Things like crunches, sit-ups, and planks make a good starting place. If you don’t know how to do these, or how to stretch properly, Google the info or look for YouTube videos (and/or consult your doctor). There are some great yoga routines out there that include both stretching and core strengthening.
You should schedule at least 3 days each week that you spend 20 to 45 minutes on your core and stretching (20 minutes is plenty if you don’t already do these kinds of things).
In summary, your Feb Weekly Planner should be used to schedule the following:
- At least 3 different vocal practice sessions
- At least 3 different core strength/stretch sessions.
- Any food prep or other meal planning to follow your nutrition goals.
February Singing Goal: Song Development
In the same way we’re adding core strength and stretching to your nutrition goals from last month, we’re also going to add song development skills to your rib expansion and vocal exercise goals from January. Singing skills are accumulative, after all.
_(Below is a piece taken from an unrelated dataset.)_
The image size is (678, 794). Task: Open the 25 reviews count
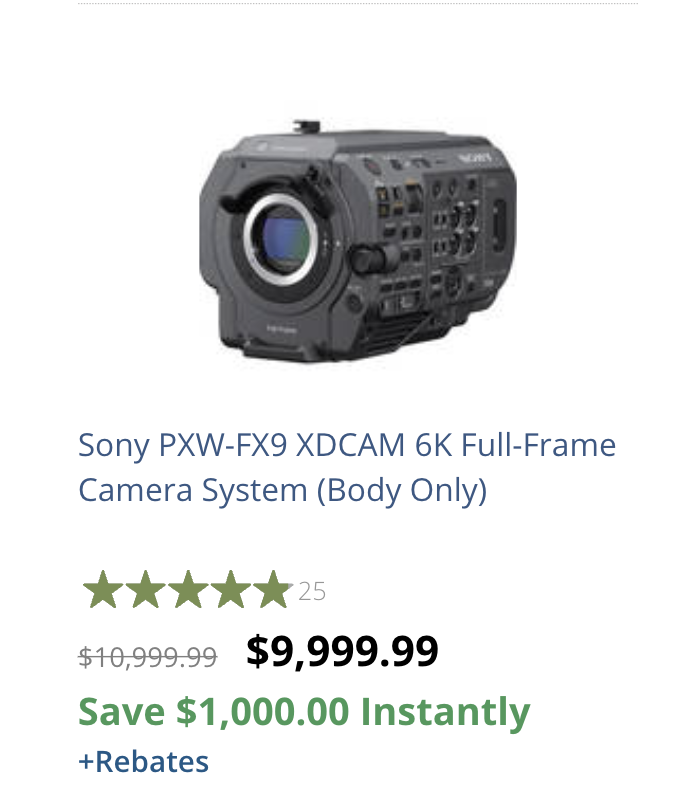[x=312, y=591]
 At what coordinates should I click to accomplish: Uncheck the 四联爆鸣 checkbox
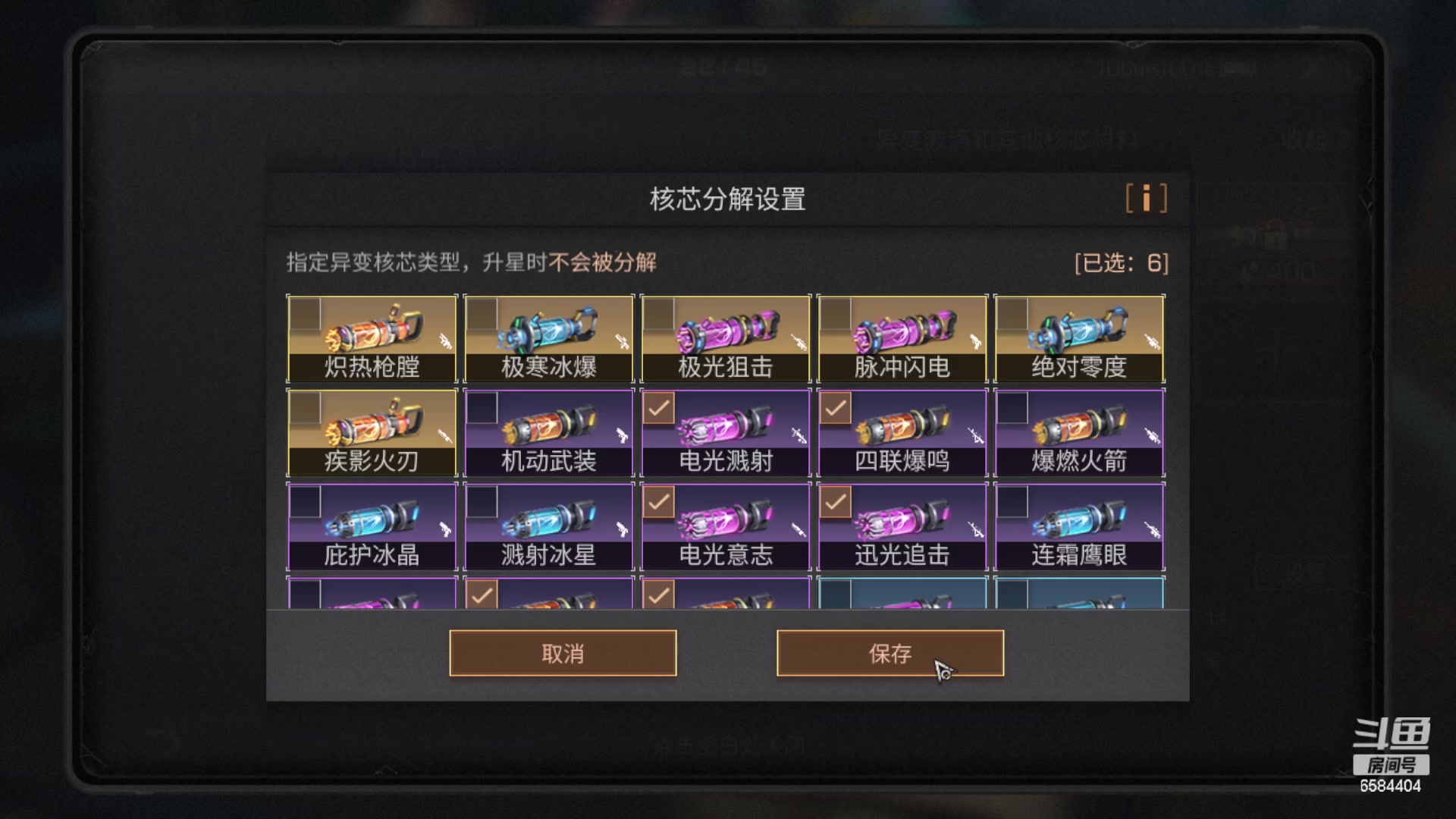pyautogui.click(x=835, y=408)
Step one on the journey to great song delivery is singing with nice, open vowels. This is the skill we’ll tackle first.
1. To get started, check out this video about great ways to open up your vowels.
2. Repeating this video exercise will help you keep an open throat as you morph between vowels.
Your flow and pitches should improve a little each time.
NOTE: If at any point your voice feels tired and strained, stop singing for at least 24hrs to let it recover. Do future practice sessions in front of a mirror to be sure you’re using expanded ribs, a still jaw, and relaxed shoulders. There should be no visible signs of strain on your face.
Enjoy your February routine. The mid-month supplemental post will have more tools to further your progress!